Todd S. Marshall is an American illustrator and paleoartist specializing in reconstructions of prehistoric animals, particularly dinosaurs, as well as concept art for video game companies and films. Marshall's original dinosaur art has been featured in natural history museums, scientific papers and children's books.

In Los Angeles in the early 1980s he painted album covers for heavy metal bands including Mötley Crüe, W.A.S.P., and L.A. Guns. His interest in and production of concept art began under the mentorship of character designer Mark "Crash" McCreery, and Marshall later became well-known as a paleoartist by working on a number of new dinosaur discoveries and press releases with paleontologist Paul Sereno at the University of Chicago. He is based in Boise, Idaho.

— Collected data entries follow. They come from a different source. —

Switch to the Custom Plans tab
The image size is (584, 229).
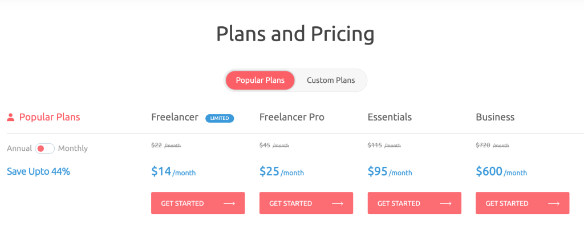pos(331,80)
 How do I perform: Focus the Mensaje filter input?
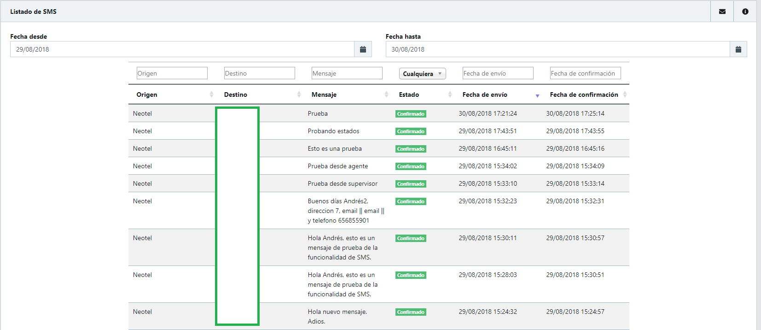(x=347, y=73)
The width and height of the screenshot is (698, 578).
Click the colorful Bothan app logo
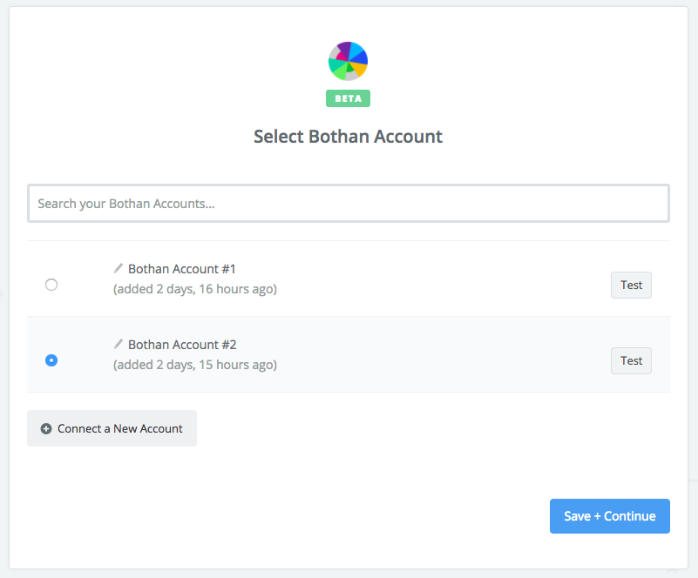pyautogui.click(x=348, y=61)
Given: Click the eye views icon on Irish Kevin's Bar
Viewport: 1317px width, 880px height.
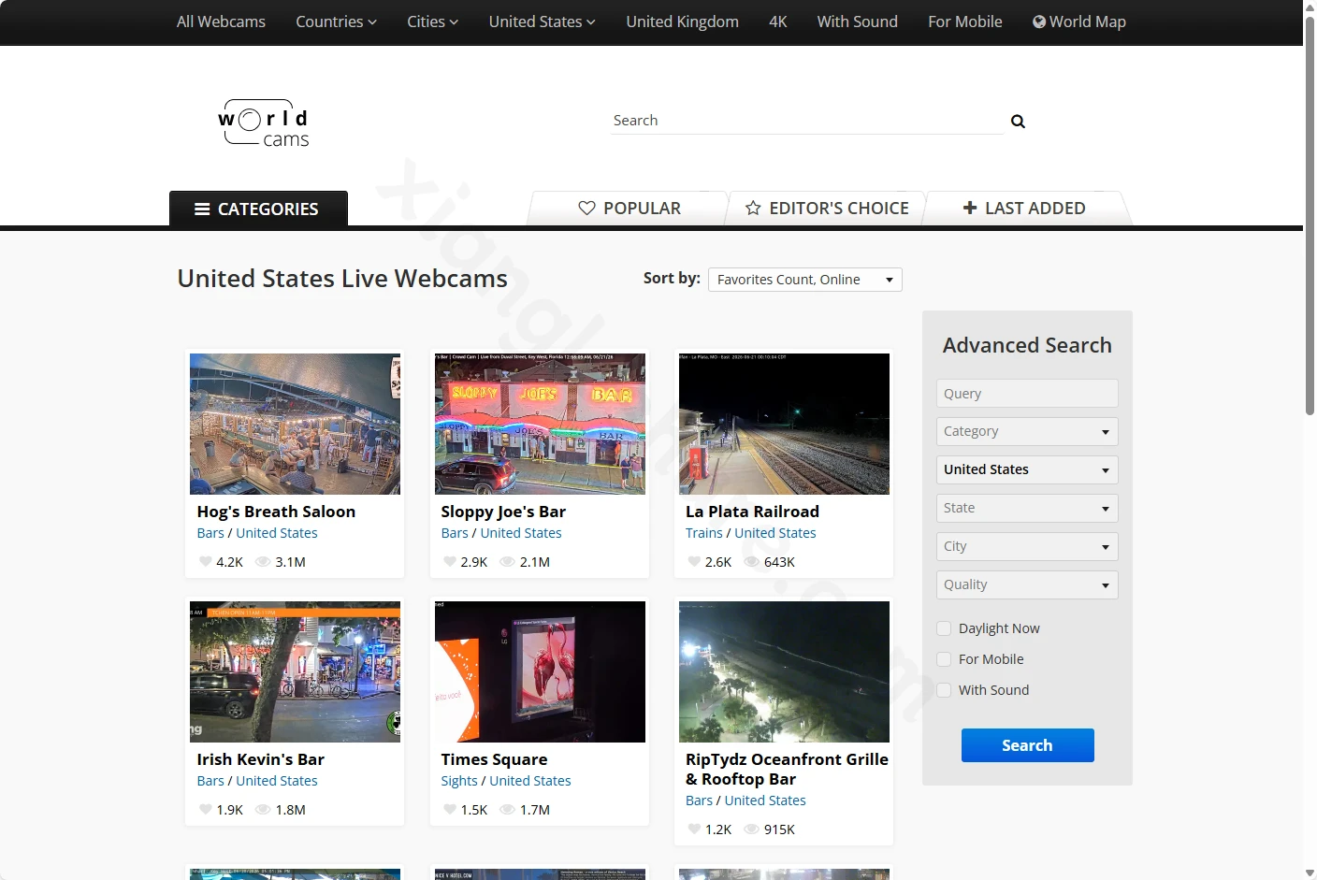Looking at the screenshot, I should (263, 810).
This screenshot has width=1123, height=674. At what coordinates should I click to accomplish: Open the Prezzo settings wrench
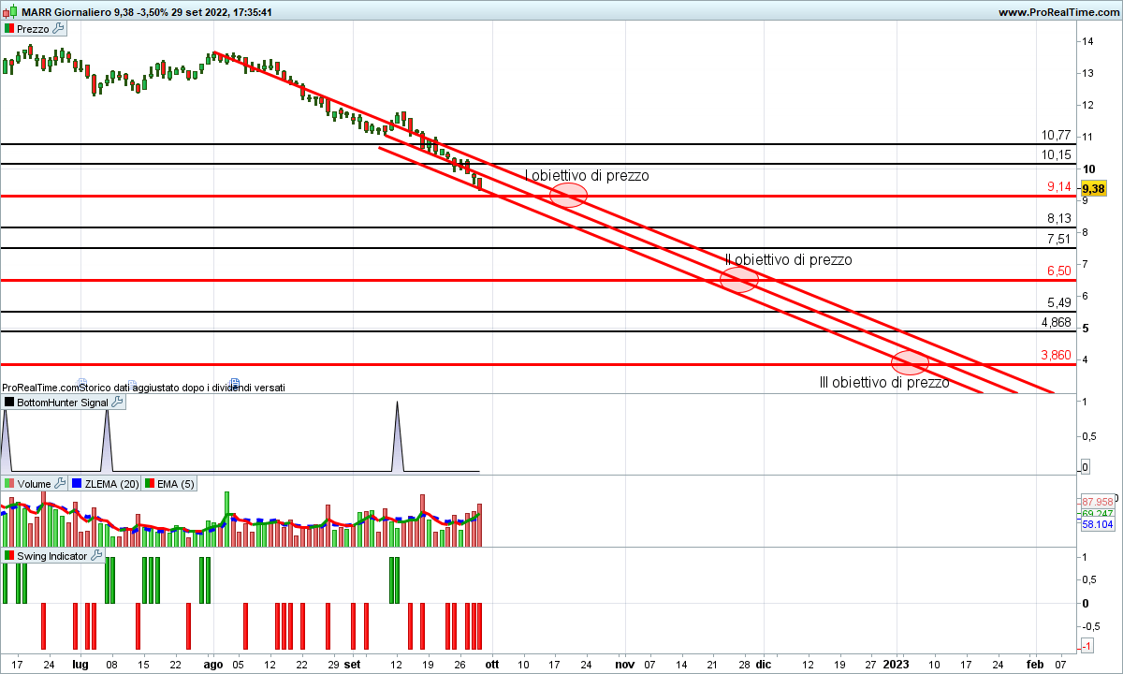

In interview with Steve White, Marshall describes his introduction to the art of dinosaur reconstruction through the 1966 film One Million Years B.C., which inspired his first attempt at paleoart (a Brontosaurus) at age four or five. Originally from Kansas, he moved to Los Angeles to pursue his dream of becoming a rock star, and later decided that it would be more lucrative and consistent with his talents to become an illustrator. He attended the Art Center College of Design in Pasadena, California, where he met "Crash" McCreery, who Marshall cites as a chief influence along with music stars such as Elvis Presley, special effects artists such as Ray Harryhausen, movie producers and directors including George Lucas and Steven Spielberg, and classic paleoartists such as Charles R. Knight. As a professional paleoartist, Marshall prefers to work in acrylic paints and particularly enjoys the use of airbrushes.